◆ EXERCISE REQUIREMENTS: Of all the lines in the entries below, give again exactly those starting at the line containing "Change A to Z sort order" and ending at the line containing "Task: Switch chart to Paid traffic", both ends included, and no others.

◆ STUDY MATERIAL:
----------------

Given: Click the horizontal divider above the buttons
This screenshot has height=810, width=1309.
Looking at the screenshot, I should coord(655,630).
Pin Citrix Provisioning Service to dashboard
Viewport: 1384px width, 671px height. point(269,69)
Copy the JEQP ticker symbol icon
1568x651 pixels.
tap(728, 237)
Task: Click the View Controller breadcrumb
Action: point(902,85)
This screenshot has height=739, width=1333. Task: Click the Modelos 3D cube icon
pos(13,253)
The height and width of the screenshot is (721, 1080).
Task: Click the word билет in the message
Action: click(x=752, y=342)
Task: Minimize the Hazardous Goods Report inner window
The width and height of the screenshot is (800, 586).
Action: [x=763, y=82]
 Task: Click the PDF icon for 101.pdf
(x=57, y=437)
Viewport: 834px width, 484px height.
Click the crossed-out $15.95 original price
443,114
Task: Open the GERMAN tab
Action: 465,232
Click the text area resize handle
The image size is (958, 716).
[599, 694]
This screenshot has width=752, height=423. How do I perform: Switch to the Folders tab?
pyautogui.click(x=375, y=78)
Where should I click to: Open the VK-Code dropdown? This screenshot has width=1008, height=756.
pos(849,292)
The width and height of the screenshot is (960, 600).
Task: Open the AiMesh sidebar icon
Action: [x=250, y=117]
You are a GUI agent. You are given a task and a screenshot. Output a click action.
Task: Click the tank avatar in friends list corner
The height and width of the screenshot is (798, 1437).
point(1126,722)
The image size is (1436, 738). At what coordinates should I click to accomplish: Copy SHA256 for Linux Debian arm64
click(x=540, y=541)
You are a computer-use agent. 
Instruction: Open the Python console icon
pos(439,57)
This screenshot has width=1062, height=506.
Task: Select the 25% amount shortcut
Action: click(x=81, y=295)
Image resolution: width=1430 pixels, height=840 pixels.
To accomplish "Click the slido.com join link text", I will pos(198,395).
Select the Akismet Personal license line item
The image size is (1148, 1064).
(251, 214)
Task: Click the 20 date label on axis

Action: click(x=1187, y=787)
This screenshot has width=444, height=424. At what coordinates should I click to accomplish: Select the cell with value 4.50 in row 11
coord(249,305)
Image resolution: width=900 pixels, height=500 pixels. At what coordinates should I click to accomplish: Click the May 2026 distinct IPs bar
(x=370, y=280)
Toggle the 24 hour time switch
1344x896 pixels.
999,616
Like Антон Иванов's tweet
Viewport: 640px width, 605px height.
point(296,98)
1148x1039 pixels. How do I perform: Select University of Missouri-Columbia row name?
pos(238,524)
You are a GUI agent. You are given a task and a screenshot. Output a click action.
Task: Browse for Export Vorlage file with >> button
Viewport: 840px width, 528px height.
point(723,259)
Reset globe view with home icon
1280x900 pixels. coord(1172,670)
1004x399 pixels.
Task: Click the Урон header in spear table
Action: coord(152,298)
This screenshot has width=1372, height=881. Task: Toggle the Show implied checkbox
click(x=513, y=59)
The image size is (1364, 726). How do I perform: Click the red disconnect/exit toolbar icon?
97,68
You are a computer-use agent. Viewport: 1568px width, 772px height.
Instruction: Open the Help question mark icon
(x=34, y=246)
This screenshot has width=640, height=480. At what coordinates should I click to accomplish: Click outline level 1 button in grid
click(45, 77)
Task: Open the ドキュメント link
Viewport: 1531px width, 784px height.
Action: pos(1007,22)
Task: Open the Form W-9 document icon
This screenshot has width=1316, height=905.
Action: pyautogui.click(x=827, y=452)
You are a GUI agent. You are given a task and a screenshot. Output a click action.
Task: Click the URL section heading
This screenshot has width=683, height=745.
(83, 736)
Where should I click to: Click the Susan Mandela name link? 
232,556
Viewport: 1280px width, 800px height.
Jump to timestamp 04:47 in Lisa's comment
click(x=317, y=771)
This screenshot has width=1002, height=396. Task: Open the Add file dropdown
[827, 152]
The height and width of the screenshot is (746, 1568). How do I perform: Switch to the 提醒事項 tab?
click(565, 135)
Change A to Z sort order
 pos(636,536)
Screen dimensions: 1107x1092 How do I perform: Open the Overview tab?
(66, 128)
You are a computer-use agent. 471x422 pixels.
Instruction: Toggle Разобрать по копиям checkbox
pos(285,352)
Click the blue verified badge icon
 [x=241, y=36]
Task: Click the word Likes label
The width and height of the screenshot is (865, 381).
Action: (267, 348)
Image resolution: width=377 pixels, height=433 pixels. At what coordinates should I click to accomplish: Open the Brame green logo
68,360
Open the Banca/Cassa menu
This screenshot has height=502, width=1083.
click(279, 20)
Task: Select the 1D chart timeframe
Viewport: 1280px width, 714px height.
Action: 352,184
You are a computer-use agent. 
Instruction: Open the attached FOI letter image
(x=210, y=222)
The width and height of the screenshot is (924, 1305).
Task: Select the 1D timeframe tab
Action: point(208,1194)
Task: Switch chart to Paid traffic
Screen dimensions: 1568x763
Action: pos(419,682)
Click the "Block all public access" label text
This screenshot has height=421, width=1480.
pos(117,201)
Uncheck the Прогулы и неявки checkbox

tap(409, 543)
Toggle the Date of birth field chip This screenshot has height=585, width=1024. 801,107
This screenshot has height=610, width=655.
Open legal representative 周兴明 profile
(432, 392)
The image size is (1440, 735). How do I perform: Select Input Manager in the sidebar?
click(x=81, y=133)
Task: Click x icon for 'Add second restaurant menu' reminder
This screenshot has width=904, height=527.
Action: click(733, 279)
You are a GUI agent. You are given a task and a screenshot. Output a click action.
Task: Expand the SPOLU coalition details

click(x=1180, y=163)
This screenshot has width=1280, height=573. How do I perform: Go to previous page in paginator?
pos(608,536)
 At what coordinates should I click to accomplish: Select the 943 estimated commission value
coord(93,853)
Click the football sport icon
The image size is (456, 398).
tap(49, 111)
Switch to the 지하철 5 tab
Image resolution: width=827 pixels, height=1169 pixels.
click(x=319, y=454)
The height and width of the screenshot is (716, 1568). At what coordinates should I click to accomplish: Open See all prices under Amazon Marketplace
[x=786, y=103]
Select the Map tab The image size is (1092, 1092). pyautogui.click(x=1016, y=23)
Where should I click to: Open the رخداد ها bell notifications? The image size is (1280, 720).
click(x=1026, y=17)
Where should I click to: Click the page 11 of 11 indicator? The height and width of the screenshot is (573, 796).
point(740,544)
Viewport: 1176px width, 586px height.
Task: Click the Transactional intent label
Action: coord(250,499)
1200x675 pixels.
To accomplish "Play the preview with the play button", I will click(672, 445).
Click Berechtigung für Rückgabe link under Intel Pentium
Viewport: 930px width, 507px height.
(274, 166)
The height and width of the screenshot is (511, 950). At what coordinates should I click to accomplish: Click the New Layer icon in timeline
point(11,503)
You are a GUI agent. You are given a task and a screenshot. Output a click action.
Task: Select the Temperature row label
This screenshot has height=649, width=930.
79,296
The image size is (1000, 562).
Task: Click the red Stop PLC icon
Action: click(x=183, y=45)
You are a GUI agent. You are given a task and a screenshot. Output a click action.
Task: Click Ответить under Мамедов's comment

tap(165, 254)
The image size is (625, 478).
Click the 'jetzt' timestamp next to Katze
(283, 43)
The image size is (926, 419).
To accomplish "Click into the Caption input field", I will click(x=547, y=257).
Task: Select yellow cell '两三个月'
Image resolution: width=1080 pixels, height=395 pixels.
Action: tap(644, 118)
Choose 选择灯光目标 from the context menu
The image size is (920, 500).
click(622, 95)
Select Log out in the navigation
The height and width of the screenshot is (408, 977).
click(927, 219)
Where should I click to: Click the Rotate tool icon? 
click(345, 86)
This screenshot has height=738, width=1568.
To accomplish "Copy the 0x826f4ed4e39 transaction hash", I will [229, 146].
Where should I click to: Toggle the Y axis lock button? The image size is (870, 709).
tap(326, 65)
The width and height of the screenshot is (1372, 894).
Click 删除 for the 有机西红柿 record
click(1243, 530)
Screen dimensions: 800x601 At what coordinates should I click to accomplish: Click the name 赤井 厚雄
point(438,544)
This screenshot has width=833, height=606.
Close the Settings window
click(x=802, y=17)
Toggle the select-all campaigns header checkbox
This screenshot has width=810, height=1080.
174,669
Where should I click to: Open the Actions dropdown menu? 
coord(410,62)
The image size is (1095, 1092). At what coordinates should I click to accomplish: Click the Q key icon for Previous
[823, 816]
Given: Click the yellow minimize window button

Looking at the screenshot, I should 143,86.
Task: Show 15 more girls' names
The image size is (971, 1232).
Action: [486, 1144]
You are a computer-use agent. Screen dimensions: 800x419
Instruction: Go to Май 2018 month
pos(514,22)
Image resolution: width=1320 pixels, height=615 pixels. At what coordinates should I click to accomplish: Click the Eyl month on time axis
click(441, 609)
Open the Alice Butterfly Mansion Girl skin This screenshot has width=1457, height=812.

----------------

◆ RESULT OF THIS EXERCISE:
Change A to Z sort order
 pos(636,536)
Screen dimensions: 1107x1092 How do I perform: Open the Overview tab?
(66, 128)
You are a computer-use agent. 471x422 pixels.
Instruction: Toggle Разобрать по копиям checkbox
pos(285,352)
Click the blue verified badge icon
 [x=241, y=36]
Task: Click the word Likes label
The width and height of the screenshot is (865, 381).
Action: (267, 348)
Image resolution: width=377 pixels, height=433 pixels. At what coordinates should I click to accomplish: Open the Brame green logo
68,360
Open the Banca/Cassa menu
This screenshot has height=502, width=1083.
click(279, 20)
Task: Select the 1D chart timeframe
Viewport: 1280px width, 714px height.
Action: 352,184
You are a computer-use agent. 
Instruction: Open the attached FOI letter image
(x=210, y=222)
The width and height of the screenshot is (924, 1305).
Task: Select the 1D timeframe tab
Action: point(208,1194)
Task: Switch chart to Paid traffic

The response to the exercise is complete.